## DIRECTIONS FOR THIS TASK
Pictures stay out. Everything else in the entries is copied exactly.

## SOURCE RECORDS

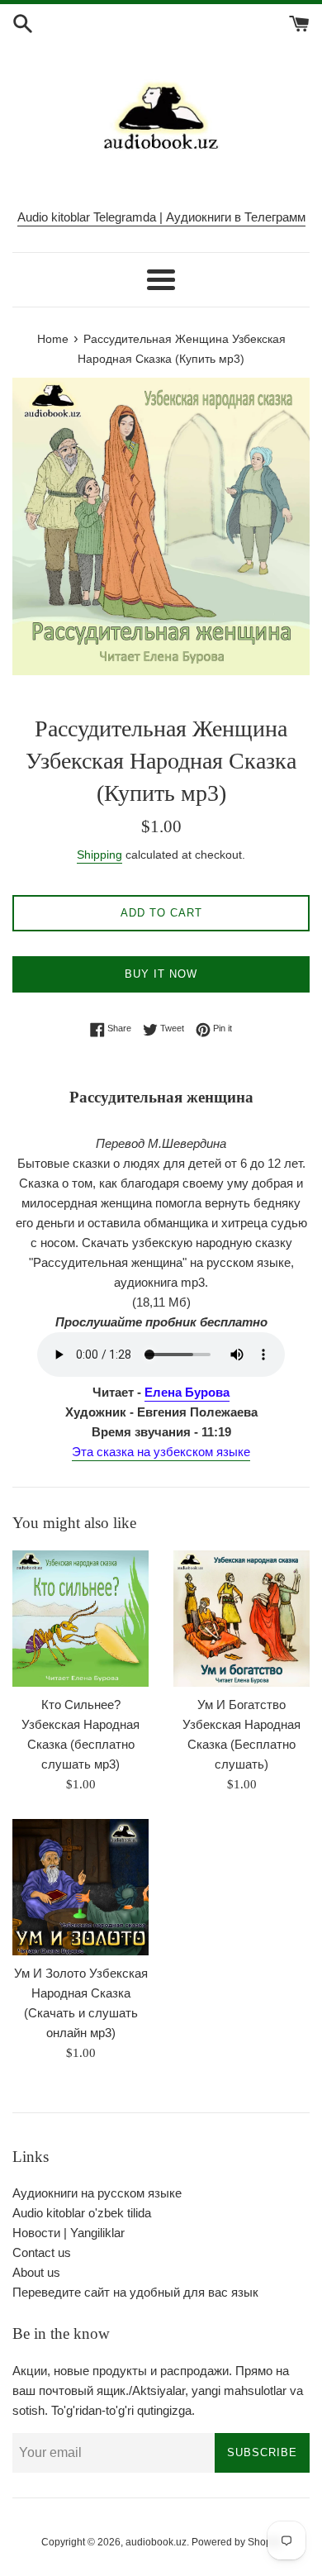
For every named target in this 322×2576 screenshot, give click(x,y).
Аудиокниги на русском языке (97, 2193)
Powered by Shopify (237, 2542)
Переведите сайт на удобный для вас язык (135, 2292)
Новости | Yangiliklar (68, 2233)
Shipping (99, 854)
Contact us (41, 2252)
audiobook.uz (156, 2542)
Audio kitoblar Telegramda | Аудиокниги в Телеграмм (161, 217)
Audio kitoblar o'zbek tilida (81, 2213)
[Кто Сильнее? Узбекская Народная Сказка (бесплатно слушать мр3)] (80, 1618)
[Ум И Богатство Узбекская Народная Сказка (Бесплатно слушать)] (241, 1618)
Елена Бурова (187, 1392)
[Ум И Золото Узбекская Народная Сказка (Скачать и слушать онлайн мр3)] (80, 1887)
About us (36, 2272)
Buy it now (161, 974)
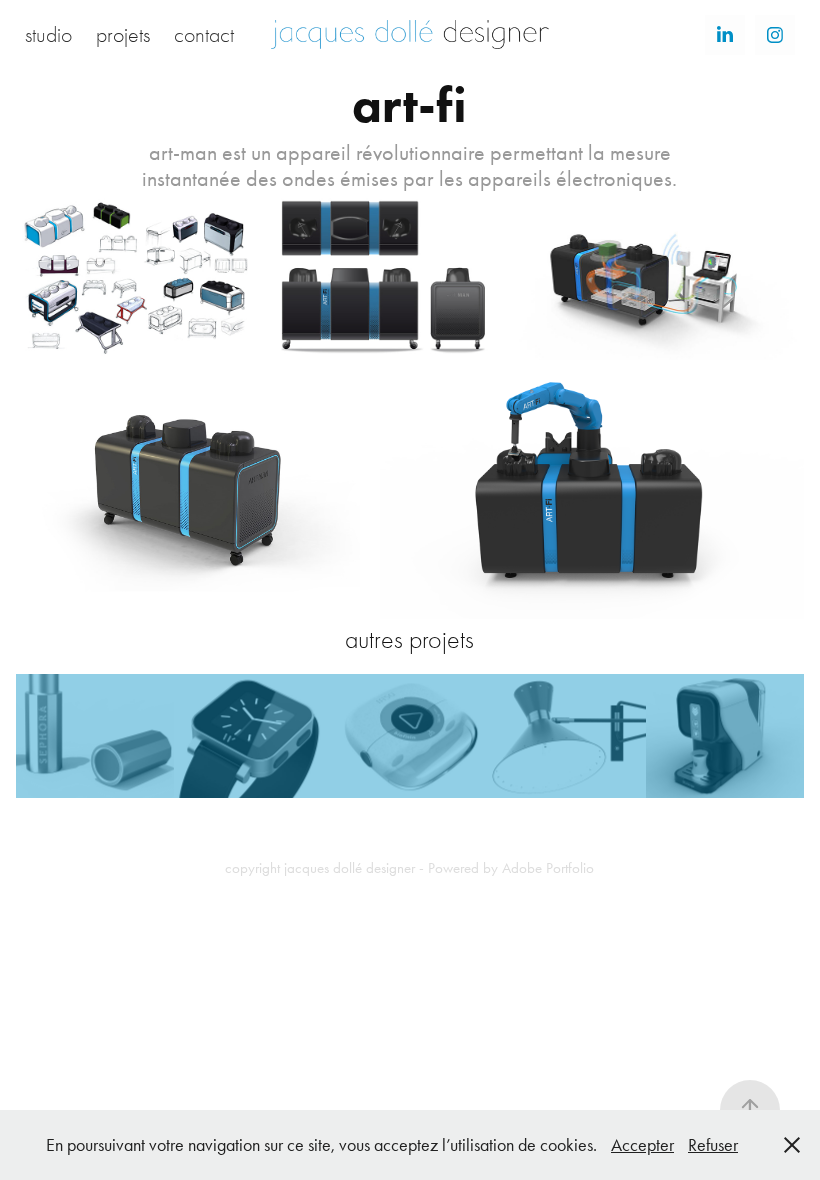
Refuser (713, 1145)
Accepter (642, 1145)
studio (48, 35)
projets (123, 35)
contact (204, 35)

## ANSWER BOX
For every named target in this 322×2576 screenshot, give click(x,y).
Аудиокниги на русском языке (97, 2193)
Powered by Shopify (237, 2542)
Переведите сайт на удобный для вас язык (135, 2292)
Новости | Yangiliklar (68, 2233)
Shipping (99, 854)
Contact us (41, 2252)
audiobook.uz (156, 2542)
Audio kitoblar Telegramda | Аудиокниги в Телеграмм (161, 217)
Audio kitoblar o'zbek tilida (81, 2213)
[Кто Сильнее? Узбекская Народная Сказка (бесплатно слушать мр3)] (80, 1618)
[Ум И Богатство Узбекская Народная Сказка (Бесплатно слушать)] (241, 1618)
Елена Бурова (187, 1392)
[Ум И Золото Узбекская Народная Сказка (Скачать и слушать онлайн мр3)] (80, 1887)
About us (36, 2272)
Buy it now (161, 974)
Refuser (713, 1145)
Accepter (642, 1145)
studio (48, 35)
projets (123, 35)
contact (204, 35)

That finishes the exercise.